Nonspecific low back pain is a multifaceted disorder with the highest population impact on Years Lived with Disability [1]. Mechanical abnormalities linked to degeneration are suspected of playing a part, but there has been little objective evidence of this in terms of the usual measures of mechanical disruption (i.e. reduced disc pressure, increased range of motion (ROM), translation and laxity) [2,3,4]. However, lesser disruption, resulting in disco-ligamentous sub-failure, has been suggested as an underlying contributor to pain [5]. In a review of the role of biomechanics in intervertebral disc degeneration and regenerative therapies, Iatridis et al. emphasised the importance of disc pressure loss and the need for safe and minimally invasive interventions that may mitigate or repair structural defects at earlier stages of degeneration, where instability has been found to be more prevalent [6, 7]. However, how early-stage loss of intervertebral restraint would be monitored in lesser degenerative states is unclear.

Exploration of the microinjury concept in chronic back pain has prompted studies of relationships between abnormal intervertebral velocities and disc pressures and the material properties of passive spinal tissues [8,9,10,11]. There is evidence from histologic studies that the disc annulus undergoes greater damage under rapid loading than under quasistatic loading, signalling the importance of velocity in intervertebral kinematics and the need to take account of this in vivo [12]. A finite element study by Mithani et al. [13] found that changes to the material properties of passive spinal tissues elicit compensatory changes in lumbar intervertebral ranges, “underscoring the significance of passive tissue properties in regulating segmental mobility and geometric compensation to maintain spinal congruency”. This has also been proposed as a plausible mechanism underlying the development of low back pain.

Two studies of passive lumbar flexion have revealed a biomarker for chronic, nonspecific low back pain (CNSLBP) in the form of motion sharing inequality (MSI) across the range in patients with CNSLBP during passive recumbent motion.
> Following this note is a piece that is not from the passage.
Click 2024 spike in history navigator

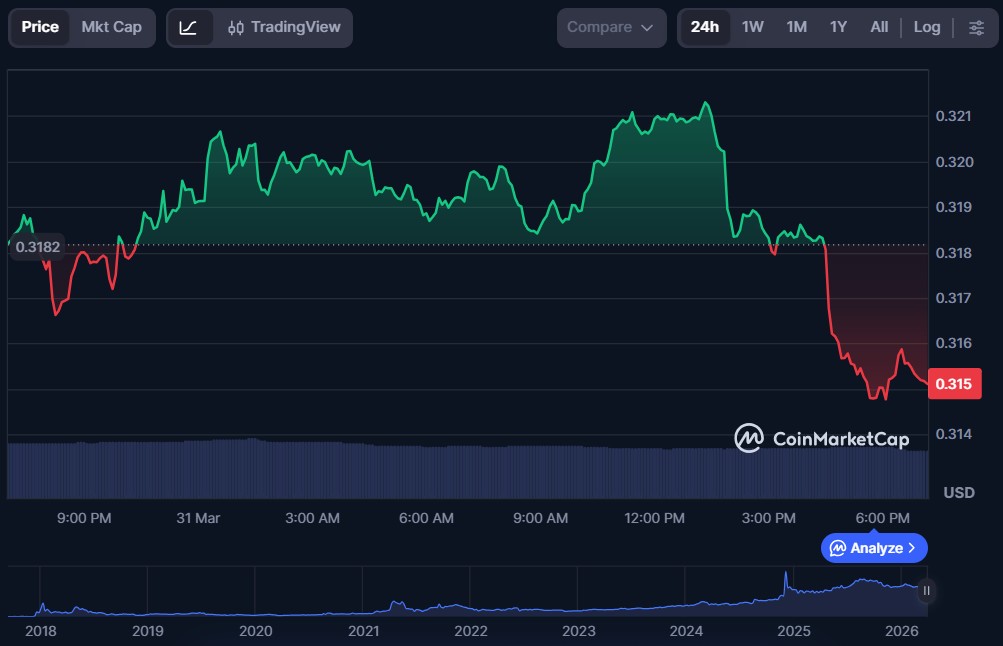coord(786,578)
This also suggests the involvement of passive intervertebral restraint [2, 14]. MSI is measured using quantitative fluoroscopy (QF). Moving vertebral images are digitised semi-automatically and processed using a custom algorithm to output the intervertebral motion patterns in terms of rotation, translation and finite centre of rotation [15, 16]. MSI is a measure that has been added to this and is fully described in Breen 2018 [14]. It consists of the average difference between the largest and smallest shares of segmental motion that is accepted by intervertebral levels from L2-S1 across the whole bending sequence. When applied during passive recumbent motion, it is a summary measure of the evenness of intervertebral passive restraint.

The QF technology responds to the need to reduce measurement variability when comparing small amounts of intervertebral displacement [17,18,19,20]. Early weight-bearing fluoroscopic studies explored the inflexion points of intervertebral rotation curves in small numbers of healthy participants and proposed normal patterns for these as a top-down cascade during flexion [21, 22]. Recently, four significantly different spatiotemporal clusters of peak intervertebral rotation velocities were found in a sample of healthy controls during standing QF (n-127) [23]. Reminiscent of the previous studies, the greatest proportion of these also exhibited a top-down cascade of peak velocities during standing flexion.
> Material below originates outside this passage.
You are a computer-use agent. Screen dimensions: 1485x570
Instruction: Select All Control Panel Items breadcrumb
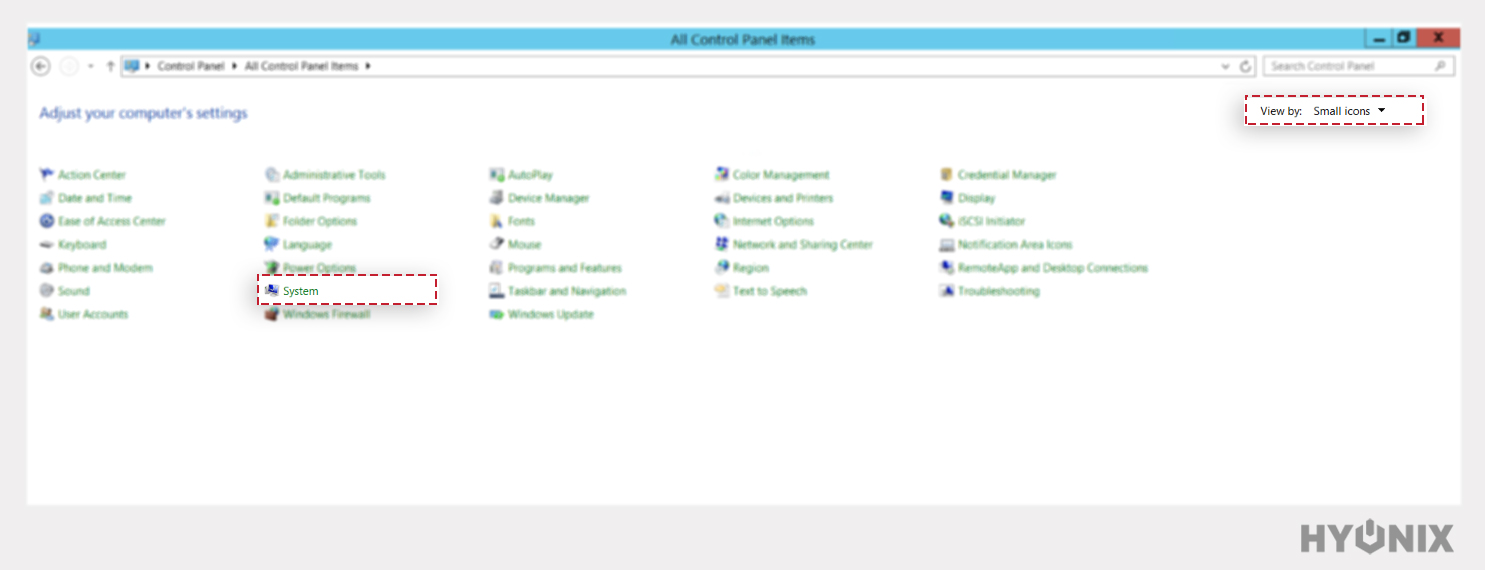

The MSI variable, measured in the passive recumbent configuration, is highly correlated with age and degree of disc degeneration, but in CNSLP patients only, indicating a biomarker for CNSLBP [14]. In addition, a multivariate analysis of continuous passive intervertebral motion data comparing CNSLBP sufferers and controls confirmed the presence of an acceleration/deceleration principal component in the measurement of passive restraint between vertebrae, supporting the prospect of an additional kinematic biomarker [24].

As a basis for conducting patient-specific comparisons, two open-source reference databases of standardised, continuous lumbar intervertebral rotational motion (presented as midplane angles) in 136 healthy volunteers during flexion and extension have been published [25]. One was recorded using QF during passive recumbent motion and the other during weight-bearing active motion in the same population. The present study investigated the prospect of making patient-specific comparisons based on spatiotemporal interactions, based on ranges and velocities, between levels compared with the passive recumbent database. It was first, however, necessary to determine if there are spatiotemporal clusters of movement patterns in the database, suggesting inhomogeneity.
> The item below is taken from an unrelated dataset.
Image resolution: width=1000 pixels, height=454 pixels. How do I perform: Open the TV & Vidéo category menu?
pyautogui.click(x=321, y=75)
The main purpose of this study was, therefore, to compare a matched subgroup of healthy controls to a group of patients with treatment-resistant CNSLBP who received the same passive recumbent QF examination in an investigation to inform their management. The aims were: (1) to assess the passive recumbent database for the absence of significant clusters indicating heterogeneity and (2) to compare the degree of altered passive restraint in a population of CNSLBP patients compared to healthy controls for velocity and range peaking points. The hypotheses were that there would be (1) no significant clusters in the passive recumbent normative database and (2) statistically significant differences between patients and controls for peaking points within intervertebral levels.